I was talking to peeps about this in IRC last night. While I can feel their pain as a partisan minority, some of the things presented in this article as ridiculous:
Since when are legislatures required to do this? Personally I think CA could use a slightly bigger legislature, but I hardly think it is something you can sue over. As TimTurner pointed out, this won't really solve their issues either.
This one cuts the cake. Practically the entire US political system from the top down is structured to benefit rural voters over urban voters, and they want more? Good grief.
It's drawn to benefit people in low population states, not rural voters in large states. Upstate NY has been bleeding jobs and population like crazy, but no one cares because it's not a separate state.
This. I mean, I don't support further malapportionment, but you can hardly point and say "But Wyoming is overrepresented in the US Senate!" as something rural Californians should care about.
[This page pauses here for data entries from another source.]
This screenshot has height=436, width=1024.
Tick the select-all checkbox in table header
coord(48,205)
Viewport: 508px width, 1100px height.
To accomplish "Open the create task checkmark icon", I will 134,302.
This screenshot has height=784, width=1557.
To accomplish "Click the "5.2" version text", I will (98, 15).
They're just as underrepresented in the Senate as urban Californians, and have proportionate representation in the state assembly, but unlike urban Californians don't see the state government controlled by the party of their choice. I can at least understand their grievances.
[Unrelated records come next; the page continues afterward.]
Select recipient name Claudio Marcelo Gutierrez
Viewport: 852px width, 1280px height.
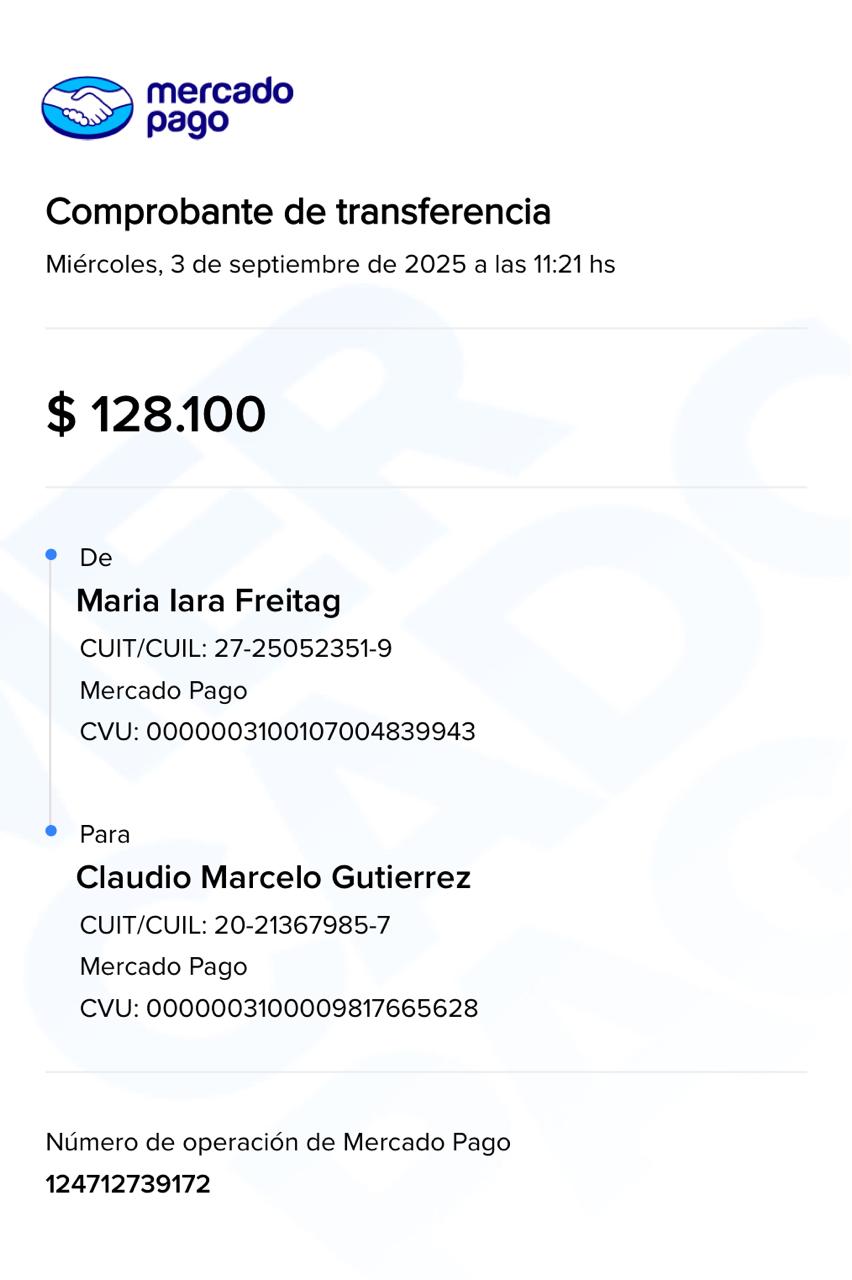point(273,878)
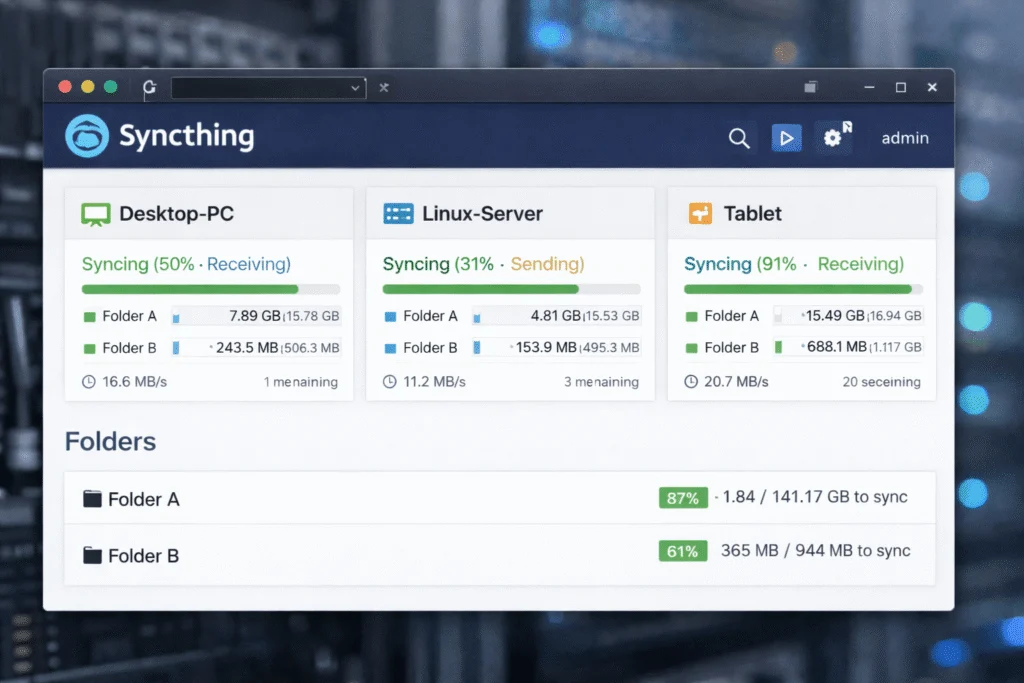This screenshot has height=683, width=1024.
Task: Click the folder icon beside Folder A
Action: click(94, 498)
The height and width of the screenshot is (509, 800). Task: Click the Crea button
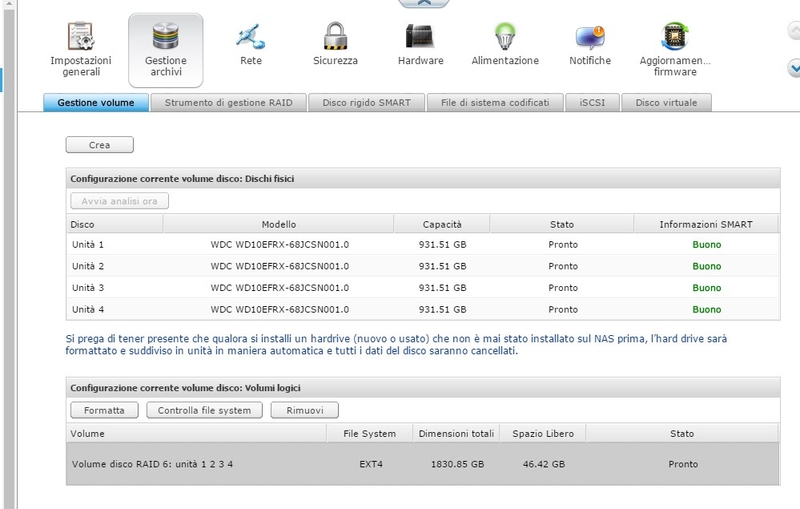[100, 145]
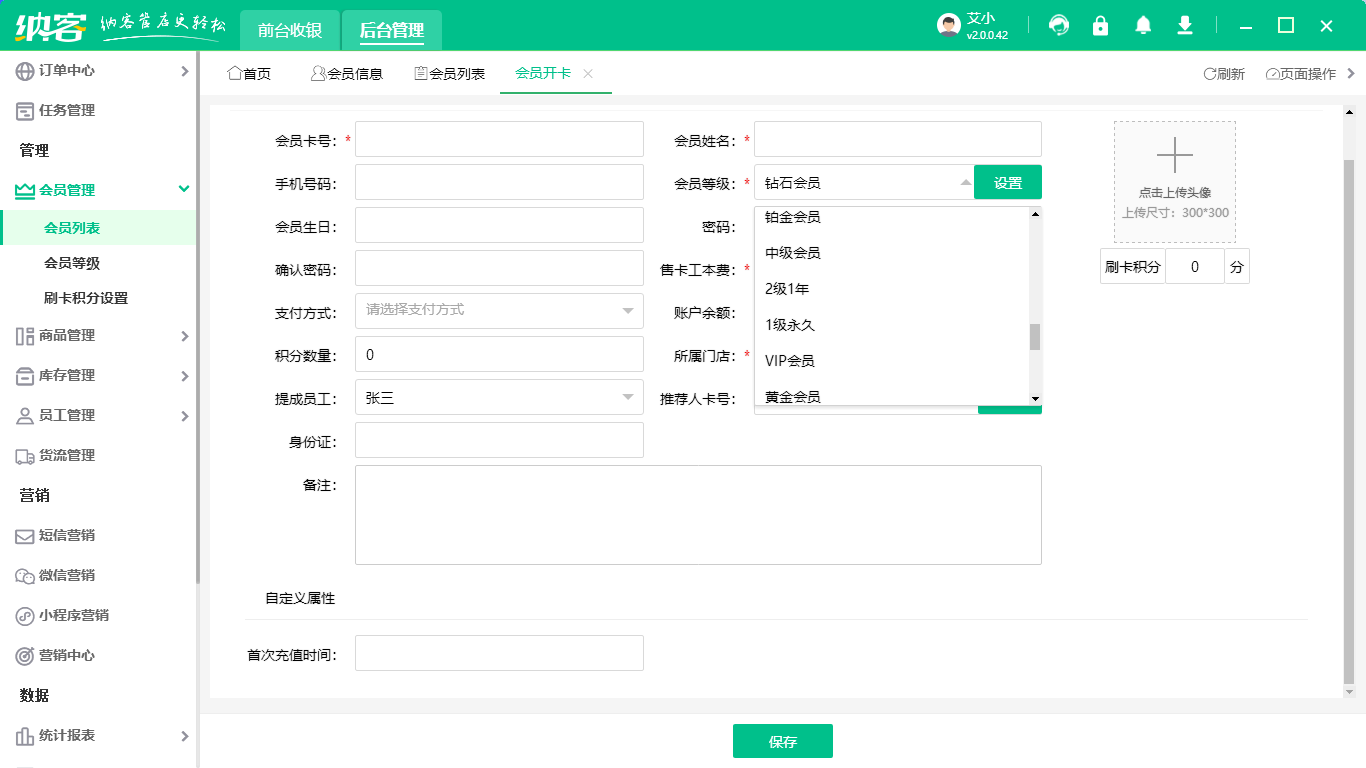1366x768 pixels.
Task: Switch to the 前台收银 tab
Action: tap(288, 30)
Not to mention that Wyoming has zero representation in the California state government. It sounds silly to say that, but people are conceiving of this in the wrong terms. Making it about the federal government is highly disingenuous when the issue at stake is the state government. These people are upset with being ignored, and half the posts in this thread are deflection based on "they share superficial similarities with these other people who are not being ignored!" That is not a response.